**Provided data**.
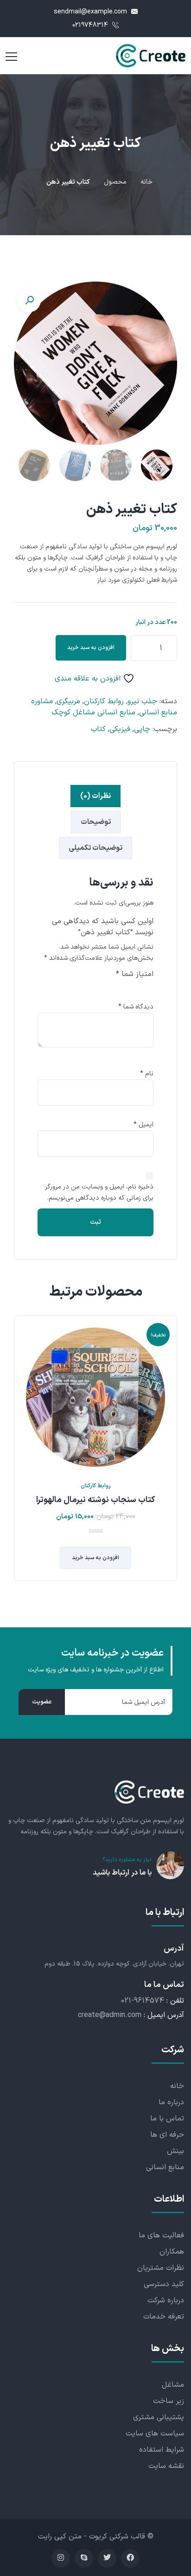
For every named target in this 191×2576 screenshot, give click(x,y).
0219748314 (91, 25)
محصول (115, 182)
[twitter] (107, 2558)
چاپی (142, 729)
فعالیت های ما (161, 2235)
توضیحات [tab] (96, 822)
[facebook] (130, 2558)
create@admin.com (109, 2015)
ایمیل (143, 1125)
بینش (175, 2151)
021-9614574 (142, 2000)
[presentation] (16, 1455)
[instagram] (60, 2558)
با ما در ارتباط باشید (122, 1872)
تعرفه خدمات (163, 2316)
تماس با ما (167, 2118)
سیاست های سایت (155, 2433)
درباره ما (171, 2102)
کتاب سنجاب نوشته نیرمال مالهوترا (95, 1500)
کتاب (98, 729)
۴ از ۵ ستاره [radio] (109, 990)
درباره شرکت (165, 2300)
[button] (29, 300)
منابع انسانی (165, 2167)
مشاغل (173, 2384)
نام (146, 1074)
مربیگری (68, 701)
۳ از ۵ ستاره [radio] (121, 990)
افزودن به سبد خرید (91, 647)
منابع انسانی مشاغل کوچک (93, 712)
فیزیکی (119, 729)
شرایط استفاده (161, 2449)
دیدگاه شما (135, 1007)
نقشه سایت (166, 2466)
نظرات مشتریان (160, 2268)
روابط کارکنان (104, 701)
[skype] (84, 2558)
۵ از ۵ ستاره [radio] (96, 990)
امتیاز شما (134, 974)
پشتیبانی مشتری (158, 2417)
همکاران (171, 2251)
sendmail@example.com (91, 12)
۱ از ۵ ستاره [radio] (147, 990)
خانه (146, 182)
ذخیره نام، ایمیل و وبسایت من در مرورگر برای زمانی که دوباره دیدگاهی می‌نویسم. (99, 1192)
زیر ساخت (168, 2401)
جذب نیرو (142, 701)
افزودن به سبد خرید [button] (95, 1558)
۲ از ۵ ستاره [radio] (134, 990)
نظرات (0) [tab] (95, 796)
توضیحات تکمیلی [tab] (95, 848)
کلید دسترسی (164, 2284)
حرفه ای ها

**What the task requires**.
What are the lines from the one containing "[button] (29, 300)" to the end of the material above? Return them exactly, and only them.

**Exercise answer**.
[button] (29, 300)
منابع انسانی (165, 2167)
مشاغل (173, 2384)
نام (146, 1074)
مربیگری (68, 701)
۳ از ۵ ستاره [radio] (121, 990)
افزودن به سبد خرید (91, 647)
منابع انسانی مشاغل کوچک (93, 712)
فیزیکی (119, 729)
شرایط استفاده (161, 2449)
دیدگاه شما (135, 1007)
نقشه سایت (166, 2466)
نظرات مشتریان (160, 2268)
روابط کارکنان (104, 701)
[skype] (84, 2558)
۵ از ۵ ستاره [radio] (96, 990)
امتیاز شما (134, 974)
پشتیبانی مشتری (158, 2417)
همکاران (171, 2251)
sendmail@example.com (91, 12)
۱ از ۵ ستاره [radio] (147, 990)
خانه (146, 182)
ذخیره نام، ایمیل و وبسایت من در مرورگر برای زمانی که دوباره دیدگاهی می‌نویسم. (99, 1192)
زیر ساخت (168, 2401)
جذب نیرو (142, 701)
افزودن به سبد خرید [button] (95, 1558)
۲ از ۵ ستاره [radio] (134, 990)
نظرات (0) [tab] (95, 796)
توضیحات تکمیلی [tab] (95, 848)
کلید دسترسی (164, 2284)
حرفه ای ها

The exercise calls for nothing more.